Leave the pictures out. Return all other data exactly.

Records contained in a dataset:
⁂

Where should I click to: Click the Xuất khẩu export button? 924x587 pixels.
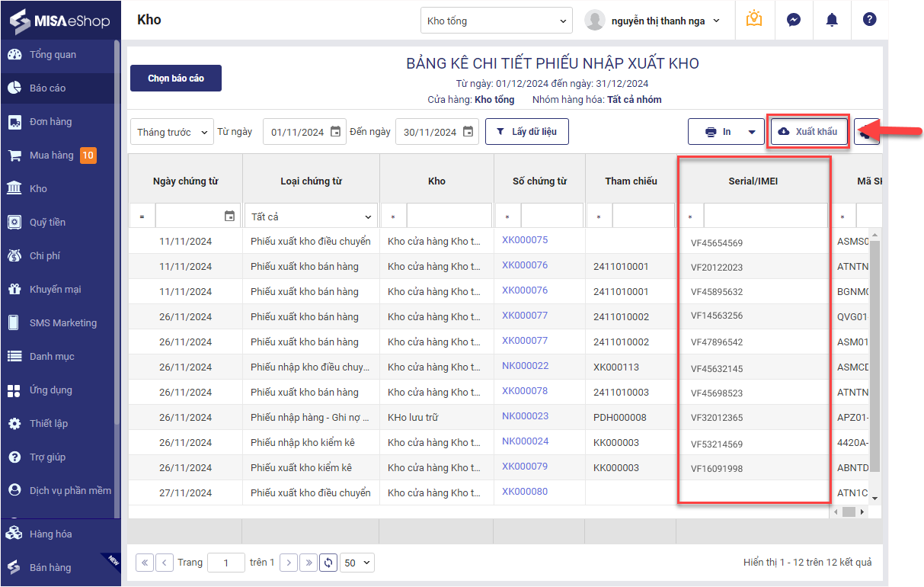(x=808, y=132)
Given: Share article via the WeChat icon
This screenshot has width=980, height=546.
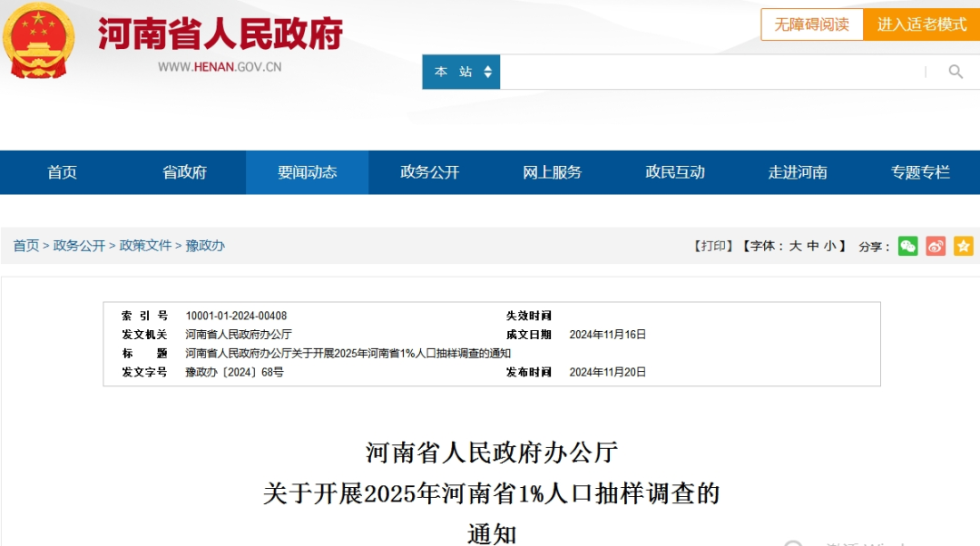Looking at the screenshot, I should tap(908, 245).
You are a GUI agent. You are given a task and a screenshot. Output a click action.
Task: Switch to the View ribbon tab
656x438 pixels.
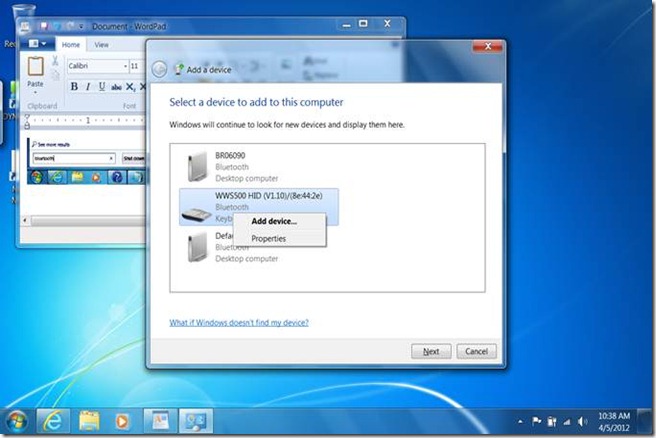point(101,45)
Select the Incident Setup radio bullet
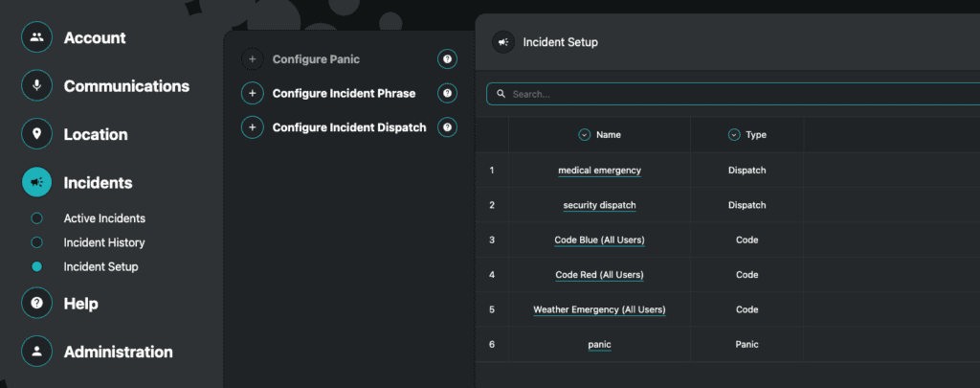The width and height of the screenshot is (980, 388). pyautogui.click(x=37, y=267)
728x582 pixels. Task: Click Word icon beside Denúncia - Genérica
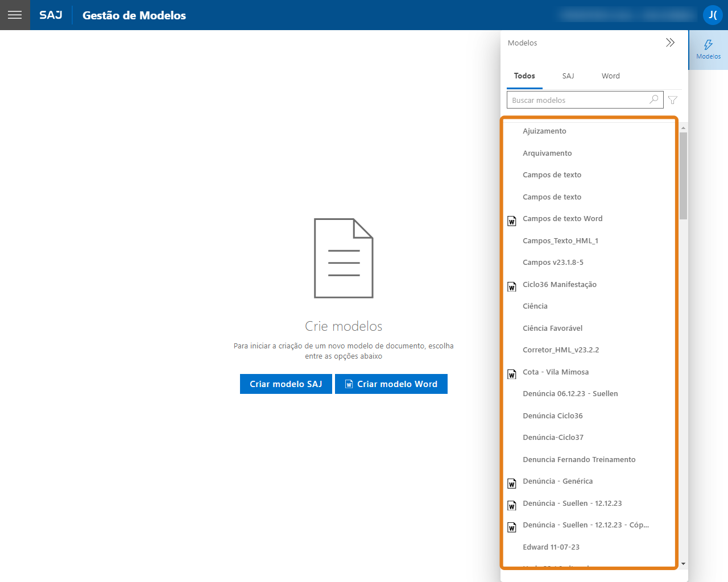(512, 483)
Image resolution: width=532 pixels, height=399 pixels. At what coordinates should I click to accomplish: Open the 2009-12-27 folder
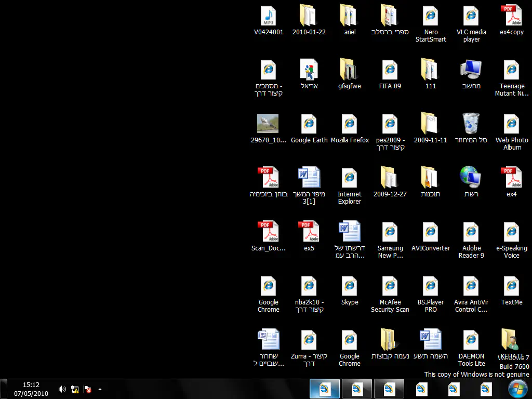pyautogui.click(x=390, y=178)
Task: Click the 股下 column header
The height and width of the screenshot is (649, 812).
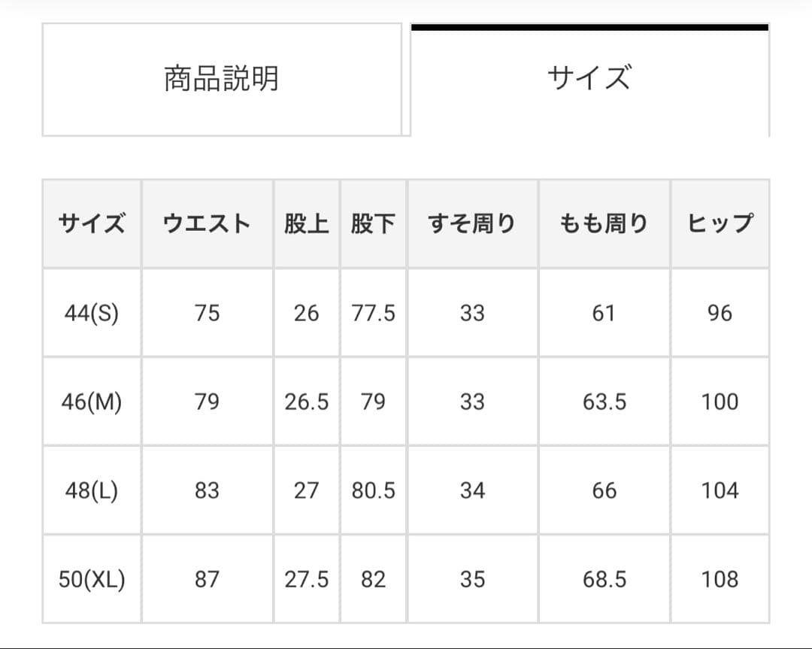Action: pos(373,223)
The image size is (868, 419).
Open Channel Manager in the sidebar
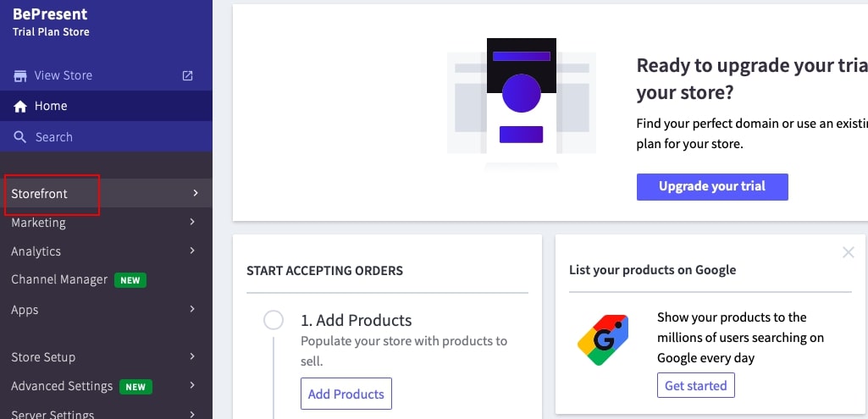click(59, 280)
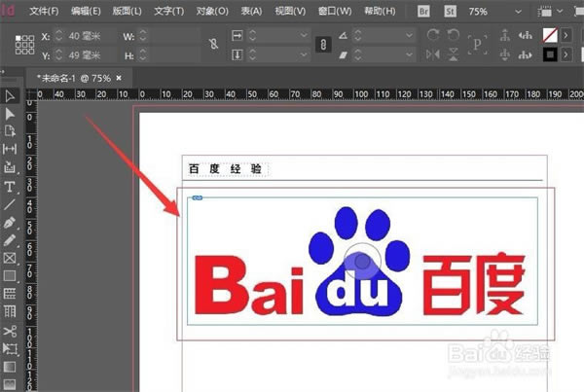The image size is (584, 392).
Task: Open the rotation angle dropdown
Action: coord(409,36)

⁂

- ANSWER TO THE PROBLEM
Where should I click to: Click the Xuất khẩu export button? 924x587 pixels.
(x=808, y=132)
Given: Share article via the WeChat icon
This screenshot has width=980, height=546.
Looking at the screenshot, I should tap(908, 245).
You are a GUI agent. You are given a task and a screenshot. Output a click action.
Task: Switch to the View ribbon tab
656x438 pixels.
point(101,45)
Select the Incident Setup radio bullet
The width and height of the screenshot is (980, 388). pyautogui.click(x=37, y=267)
728x582 pixels. Task: Click Word icon beside Denúncia - Genérica
(512, 483)
Image resolution: width=532 pixels, height=399 pixels. At what coordinates should I click to accomplish: Open the 2009-12-27 folder
pyautogui.click(x=390, y=178)
Task: Click the 股下 column header
The height and width of the screenshot is (649, 812).
Action: pos(373,223)
The image size is (868, 419).
Open Channel Manager in the sidebar
click(59, 280)
The image size is (584, 392).
Task: Open the rotation angle dropdown
Action: coord(409,36)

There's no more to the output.